Santé mentale

La culpabilité - n° 287 - Avril 2024

Sommaire n° 287 - Avril 2024 

La culpabilité

Acquise au cours du développement, la culpabilité est une émotion fondamentalement utile aux interactions, aux habiletés en société et plus largement à la régulation individuelle et sociale. Elle oscille cependant entre cet impact bénéfique et un poids psychologique. Les soignants doivent distinguer ce qui relève d’une culpabilité passagère, adaptée et utile ou d’un sentiment délétère. En effet, lorsqu’elle s’installe de façon prolongée et sans raison apparente, elle peut engendrer un mal-être diffus, précurseur de troubles mentaux plus graves. (Résumé éditeur)

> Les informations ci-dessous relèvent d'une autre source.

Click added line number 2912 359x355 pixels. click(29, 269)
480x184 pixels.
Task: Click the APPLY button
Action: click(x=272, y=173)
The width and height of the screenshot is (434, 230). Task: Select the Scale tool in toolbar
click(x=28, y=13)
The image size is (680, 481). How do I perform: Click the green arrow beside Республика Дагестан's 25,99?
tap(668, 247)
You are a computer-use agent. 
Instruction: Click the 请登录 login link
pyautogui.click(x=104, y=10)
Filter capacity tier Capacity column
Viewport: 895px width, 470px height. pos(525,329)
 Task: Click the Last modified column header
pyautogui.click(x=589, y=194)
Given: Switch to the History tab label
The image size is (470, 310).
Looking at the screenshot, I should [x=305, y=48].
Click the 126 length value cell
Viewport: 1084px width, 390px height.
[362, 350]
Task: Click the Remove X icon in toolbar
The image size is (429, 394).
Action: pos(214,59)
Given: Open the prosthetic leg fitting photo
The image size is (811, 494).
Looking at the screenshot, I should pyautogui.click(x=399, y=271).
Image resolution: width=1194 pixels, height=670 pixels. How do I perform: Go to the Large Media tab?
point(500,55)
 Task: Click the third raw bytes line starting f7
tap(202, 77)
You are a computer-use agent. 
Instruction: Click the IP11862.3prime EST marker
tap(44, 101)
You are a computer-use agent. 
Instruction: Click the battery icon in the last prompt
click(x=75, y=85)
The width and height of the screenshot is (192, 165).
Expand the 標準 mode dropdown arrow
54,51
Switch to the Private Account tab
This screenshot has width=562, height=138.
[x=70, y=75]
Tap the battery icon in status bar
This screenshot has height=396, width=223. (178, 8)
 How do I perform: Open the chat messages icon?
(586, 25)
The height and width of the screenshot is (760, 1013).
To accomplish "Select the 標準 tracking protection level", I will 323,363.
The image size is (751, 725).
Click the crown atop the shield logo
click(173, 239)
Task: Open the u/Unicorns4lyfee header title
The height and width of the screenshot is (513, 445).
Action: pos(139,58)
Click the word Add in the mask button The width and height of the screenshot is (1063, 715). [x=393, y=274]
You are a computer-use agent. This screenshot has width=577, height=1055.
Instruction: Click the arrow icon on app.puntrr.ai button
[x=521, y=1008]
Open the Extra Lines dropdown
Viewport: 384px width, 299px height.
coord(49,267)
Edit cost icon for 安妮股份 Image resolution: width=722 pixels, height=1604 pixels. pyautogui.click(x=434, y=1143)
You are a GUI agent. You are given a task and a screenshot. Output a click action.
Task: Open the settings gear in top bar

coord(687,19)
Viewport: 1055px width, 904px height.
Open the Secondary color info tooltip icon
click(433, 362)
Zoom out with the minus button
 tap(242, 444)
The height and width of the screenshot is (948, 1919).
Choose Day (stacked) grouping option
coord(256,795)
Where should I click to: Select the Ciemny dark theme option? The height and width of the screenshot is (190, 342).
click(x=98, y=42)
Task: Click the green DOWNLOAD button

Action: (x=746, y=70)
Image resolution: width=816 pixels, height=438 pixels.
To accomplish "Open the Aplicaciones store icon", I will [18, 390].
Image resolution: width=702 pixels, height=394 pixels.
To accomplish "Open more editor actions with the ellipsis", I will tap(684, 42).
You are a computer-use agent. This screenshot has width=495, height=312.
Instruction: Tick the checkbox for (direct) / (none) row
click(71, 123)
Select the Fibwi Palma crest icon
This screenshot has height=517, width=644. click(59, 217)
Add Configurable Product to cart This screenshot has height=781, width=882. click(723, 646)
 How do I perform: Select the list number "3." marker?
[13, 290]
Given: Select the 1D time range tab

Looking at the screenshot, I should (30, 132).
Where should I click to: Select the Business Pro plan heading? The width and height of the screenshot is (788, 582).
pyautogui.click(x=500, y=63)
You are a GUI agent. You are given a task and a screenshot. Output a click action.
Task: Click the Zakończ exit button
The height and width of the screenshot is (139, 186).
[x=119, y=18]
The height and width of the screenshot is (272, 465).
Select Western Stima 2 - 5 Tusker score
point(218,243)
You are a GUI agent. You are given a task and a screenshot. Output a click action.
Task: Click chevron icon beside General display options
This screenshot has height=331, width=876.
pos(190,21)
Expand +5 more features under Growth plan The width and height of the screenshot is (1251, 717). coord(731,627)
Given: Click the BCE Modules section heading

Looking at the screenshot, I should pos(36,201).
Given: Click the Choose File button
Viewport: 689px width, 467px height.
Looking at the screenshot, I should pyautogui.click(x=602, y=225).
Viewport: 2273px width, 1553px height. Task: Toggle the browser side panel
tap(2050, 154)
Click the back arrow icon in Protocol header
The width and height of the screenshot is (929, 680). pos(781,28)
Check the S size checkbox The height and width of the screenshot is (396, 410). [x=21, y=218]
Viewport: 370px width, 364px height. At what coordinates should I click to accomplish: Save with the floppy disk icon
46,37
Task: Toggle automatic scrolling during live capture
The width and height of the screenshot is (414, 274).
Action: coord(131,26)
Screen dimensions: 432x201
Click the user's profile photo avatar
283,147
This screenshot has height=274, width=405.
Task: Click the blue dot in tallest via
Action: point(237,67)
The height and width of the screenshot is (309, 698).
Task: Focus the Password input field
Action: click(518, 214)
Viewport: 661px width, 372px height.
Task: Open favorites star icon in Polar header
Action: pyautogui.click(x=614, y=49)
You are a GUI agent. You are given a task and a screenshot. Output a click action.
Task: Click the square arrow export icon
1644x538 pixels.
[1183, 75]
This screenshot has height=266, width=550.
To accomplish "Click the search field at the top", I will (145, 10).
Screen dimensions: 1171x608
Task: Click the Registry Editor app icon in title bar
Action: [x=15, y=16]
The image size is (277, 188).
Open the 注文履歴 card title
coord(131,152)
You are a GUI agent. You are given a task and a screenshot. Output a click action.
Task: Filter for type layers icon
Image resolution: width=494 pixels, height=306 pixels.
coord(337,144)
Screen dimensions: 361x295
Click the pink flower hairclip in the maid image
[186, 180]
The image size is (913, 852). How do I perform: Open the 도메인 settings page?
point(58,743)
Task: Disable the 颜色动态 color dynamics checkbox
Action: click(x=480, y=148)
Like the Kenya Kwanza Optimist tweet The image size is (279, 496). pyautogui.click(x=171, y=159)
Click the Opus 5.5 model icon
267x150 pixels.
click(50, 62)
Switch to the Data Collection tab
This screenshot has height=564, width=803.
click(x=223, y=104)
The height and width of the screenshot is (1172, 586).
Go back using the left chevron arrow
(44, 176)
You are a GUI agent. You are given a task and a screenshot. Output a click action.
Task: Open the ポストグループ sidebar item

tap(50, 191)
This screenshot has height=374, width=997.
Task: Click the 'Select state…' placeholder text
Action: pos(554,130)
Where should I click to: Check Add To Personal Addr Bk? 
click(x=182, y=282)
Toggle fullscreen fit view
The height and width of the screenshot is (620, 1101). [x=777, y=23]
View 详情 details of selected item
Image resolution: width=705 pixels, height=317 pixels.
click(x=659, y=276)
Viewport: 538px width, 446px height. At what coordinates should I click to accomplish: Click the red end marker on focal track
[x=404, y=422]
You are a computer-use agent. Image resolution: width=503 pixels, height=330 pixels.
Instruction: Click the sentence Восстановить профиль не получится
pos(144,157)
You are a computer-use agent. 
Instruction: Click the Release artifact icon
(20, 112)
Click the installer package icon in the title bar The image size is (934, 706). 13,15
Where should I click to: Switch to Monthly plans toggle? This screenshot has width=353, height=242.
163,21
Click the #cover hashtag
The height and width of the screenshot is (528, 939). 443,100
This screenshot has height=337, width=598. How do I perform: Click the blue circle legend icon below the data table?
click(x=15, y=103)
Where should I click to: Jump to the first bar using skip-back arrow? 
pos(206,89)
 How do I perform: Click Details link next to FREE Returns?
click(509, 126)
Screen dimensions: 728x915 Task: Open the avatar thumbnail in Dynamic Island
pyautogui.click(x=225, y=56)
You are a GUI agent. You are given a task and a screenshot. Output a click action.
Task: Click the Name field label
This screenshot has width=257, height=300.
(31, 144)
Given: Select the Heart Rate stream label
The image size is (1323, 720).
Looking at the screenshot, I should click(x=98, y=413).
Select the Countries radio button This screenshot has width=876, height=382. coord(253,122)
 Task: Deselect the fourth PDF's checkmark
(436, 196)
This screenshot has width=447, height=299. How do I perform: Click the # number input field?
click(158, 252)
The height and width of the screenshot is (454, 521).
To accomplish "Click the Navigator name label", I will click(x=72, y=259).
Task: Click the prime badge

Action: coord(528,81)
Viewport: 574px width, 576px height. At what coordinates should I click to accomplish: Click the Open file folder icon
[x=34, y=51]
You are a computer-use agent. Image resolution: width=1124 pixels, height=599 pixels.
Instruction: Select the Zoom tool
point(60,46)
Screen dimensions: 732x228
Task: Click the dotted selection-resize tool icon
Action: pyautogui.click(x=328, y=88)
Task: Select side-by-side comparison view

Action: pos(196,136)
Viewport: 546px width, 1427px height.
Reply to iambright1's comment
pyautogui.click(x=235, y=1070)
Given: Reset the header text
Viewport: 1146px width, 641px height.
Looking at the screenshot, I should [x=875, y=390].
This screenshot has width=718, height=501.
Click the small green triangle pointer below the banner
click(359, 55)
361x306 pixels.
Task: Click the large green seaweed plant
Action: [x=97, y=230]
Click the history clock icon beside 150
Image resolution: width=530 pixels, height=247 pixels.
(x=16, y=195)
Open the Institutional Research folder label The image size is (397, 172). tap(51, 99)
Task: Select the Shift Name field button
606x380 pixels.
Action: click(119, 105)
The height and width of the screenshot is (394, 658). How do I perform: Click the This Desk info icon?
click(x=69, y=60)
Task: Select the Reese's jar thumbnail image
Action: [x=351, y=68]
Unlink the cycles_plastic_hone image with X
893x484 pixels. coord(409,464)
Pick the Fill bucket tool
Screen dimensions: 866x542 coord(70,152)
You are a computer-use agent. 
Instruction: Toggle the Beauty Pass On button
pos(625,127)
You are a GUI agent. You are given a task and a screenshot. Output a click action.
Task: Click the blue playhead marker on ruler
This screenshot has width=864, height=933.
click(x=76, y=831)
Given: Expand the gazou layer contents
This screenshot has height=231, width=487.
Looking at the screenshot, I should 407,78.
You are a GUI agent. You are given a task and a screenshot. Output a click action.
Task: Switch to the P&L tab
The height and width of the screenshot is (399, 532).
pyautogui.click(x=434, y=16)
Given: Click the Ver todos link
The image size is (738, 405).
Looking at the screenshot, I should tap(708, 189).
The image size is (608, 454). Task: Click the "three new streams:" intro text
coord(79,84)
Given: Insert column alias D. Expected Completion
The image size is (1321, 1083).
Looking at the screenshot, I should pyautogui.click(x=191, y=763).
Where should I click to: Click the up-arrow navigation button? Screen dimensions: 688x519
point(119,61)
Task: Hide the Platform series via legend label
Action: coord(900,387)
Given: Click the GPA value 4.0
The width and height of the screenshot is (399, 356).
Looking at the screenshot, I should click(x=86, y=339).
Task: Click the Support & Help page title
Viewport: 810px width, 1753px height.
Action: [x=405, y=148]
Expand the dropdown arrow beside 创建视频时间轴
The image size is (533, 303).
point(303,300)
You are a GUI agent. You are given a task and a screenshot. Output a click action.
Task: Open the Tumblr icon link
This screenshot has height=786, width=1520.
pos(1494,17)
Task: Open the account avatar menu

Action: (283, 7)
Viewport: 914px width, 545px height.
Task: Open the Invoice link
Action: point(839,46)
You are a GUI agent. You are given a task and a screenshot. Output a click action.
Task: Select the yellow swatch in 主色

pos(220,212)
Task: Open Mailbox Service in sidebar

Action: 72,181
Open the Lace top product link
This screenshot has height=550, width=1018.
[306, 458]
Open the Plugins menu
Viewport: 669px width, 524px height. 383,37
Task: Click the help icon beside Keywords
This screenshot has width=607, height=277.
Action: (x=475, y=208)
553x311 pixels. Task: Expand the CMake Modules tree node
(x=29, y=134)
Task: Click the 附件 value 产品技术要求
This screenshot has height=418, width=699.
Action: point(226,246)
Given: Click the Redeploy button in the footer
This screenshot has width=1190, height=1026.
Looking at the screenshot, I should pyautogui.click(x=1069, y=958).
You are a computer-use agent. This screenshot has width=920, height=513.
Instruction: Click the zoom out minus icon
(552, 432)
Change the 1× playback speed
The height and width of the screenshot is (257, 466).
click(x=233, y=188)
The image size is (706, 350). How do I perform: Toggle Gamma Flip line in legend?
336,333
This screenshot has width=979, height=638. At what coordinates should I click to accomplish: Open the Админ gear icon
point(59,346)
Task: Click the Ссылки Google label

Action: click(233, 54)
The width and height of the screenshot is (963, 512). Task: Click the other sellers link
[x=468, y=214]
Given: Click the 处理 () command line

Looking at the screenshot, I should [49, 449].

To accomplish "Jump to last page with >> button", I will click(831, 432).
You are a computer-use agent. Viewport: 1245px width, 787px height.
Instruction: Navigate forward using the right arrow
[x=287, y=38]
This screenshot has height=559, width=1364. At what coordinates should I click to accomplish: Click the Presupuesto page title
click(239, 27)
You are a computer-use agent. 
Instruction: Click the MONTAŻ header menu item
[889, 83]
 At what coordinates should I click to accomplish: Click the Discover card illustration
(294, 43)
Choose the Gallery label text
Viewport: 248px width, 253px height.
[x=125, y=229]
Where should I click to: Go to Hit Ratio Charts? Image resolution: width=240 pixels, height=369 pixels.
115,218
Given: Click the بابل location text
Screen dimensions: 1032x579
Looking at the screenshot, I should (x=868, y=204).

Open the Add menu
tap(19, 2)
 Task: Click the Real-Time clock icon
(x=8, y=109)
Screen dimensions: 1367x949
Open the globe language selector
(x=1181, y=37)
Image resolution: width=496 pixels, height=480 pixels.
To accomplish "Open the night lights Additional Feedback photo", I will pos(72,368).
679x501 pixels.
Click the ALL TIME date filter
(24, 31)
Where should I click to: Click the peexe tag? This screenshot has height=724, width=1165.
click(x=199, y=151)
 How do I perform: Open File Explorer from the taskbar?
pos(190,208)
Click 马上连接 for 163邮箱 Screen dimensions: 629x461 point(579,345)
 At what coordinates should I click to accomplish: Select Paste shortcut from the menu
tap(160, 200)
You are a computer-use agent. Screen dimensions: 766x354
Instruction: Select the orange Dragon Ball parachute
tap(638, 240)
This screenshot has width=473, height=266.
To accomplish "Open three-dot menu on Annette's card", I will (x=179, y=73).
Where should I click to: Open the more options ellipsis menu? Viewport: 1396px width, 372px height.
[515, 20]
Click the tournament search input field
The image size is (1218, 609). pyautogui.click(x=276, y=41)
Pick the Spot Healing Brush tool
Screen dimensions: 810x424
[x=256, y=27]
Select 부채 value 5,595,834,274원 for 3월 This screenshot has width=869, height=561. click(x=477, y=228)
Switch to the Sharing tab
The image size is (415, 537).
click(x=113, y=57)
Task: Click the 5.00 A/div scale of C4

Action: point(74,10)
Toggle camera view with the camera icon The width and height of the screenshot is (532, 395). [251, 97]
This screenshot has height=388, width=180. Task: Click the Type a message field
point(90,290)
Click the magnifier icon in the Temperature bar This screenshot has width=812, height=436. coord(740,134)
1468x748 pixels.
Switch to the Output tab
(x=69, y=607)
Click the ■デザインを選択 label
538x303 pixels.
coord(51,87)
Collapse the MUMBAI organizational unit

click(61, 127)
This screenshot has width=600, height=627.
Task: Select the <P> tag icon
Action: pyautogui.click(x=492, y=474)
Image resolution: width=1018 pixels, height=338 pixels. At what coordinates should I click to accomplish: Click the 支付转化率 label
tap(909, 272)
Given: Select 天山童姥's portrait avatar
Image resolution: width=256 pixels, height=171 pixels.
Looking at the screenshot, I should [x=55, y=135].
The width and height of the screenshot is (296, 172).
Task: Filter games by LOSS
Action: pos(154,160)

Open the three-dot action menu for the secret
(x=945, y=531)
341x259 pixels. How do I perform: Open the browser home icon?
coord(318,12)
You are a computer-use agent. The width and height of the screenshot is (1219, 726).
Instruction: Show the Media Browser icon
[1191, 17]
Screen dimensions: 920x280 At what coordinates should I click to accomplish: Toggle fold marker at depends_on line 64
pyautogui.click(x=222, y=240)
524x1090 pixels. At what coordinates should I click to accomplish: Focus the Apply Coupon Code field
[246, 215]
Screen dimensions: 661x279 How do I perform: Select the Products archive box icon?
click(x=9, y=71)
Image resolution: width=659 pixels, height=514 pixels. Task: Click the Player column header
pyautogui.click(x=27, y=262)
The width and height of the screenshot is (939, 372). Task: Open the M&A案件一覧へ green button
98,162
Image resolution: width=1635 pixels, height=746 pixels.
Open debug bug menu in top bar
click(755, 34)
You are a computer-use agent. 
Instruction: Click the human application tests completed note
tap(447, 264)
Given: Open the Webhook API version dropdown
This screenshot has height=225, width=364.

Article « Ce jour où je vous ai attaché… »

Auteur(s) : Geneviève HENAULT, Psychiatre

Nbre de pages : 4

Face à un patient en crise psychique, pas simple pour le psychiatre de prendre la décision de médiquer, attacher, isoler… Il est alors pris dans une impasse, avec des sentiments violents, entre peur, gêne, honte, culpabilité… Témoignage.

Je ne vous avais jamais vu avant. Vous étiez hospitalisé depuis quelques jours, sans doute. Je ne me souviens plus bien. Après tout, je ne vous ai vu que deux fois.

Partie 1 : Décontention

Vous étiez enfermé en chambre de soins intensifs. C’est comme cela qu’on appelle maintenant les chambres d’isolement. Pour cacher un peu, par un autre mot, ce qui nous fait tous un peu (beaucoup) honte. Et même, on acronymise en « CSI », comme ça il n’y a même plus de mot. Intensive, la solitude l’est dans cette pièce à isoler ; l’angoisse aussi. Une chambre d’isolement intensif, plutôt. Vous étiez très angoissé : par les idées qui envahissaient votre pensée, des idées folles, de grandeur et de persécution. Vous étiez assailli d’idées délirantes qui vous coupaient en partie de la réalité, de celle que l’on partageait « nous autres » : les soignants.

Lorsque je suis entrée dans cette pièce qui vous maintenait à l’écart du monde, j’ai immédiatement retrouvé l’ambiance de « l’iso » : un épais matelas bleu posé au sol, une gourde molle perchée sur le rebord de fenêtre, des murs peints en blanc, une horloge digitale fixée au-dessus de la porte. Rien de plus. Je n’ai pas vu tout de suite que vous étiez attaché ; les sangles étaient comme pudiquement dissimulées par la couverture. Mais non, c’est parce qu’il faisait si froid. Les infirmiers m’avaient un peu briefée avant. Très vite, quelques mots de votre arrivée : psychose, épisode délirant, hallucinations, agitation, sous-sédation, agressivité, risque de fugue. L’équipe soignante s’accordait à dire que vous étiez apaisé.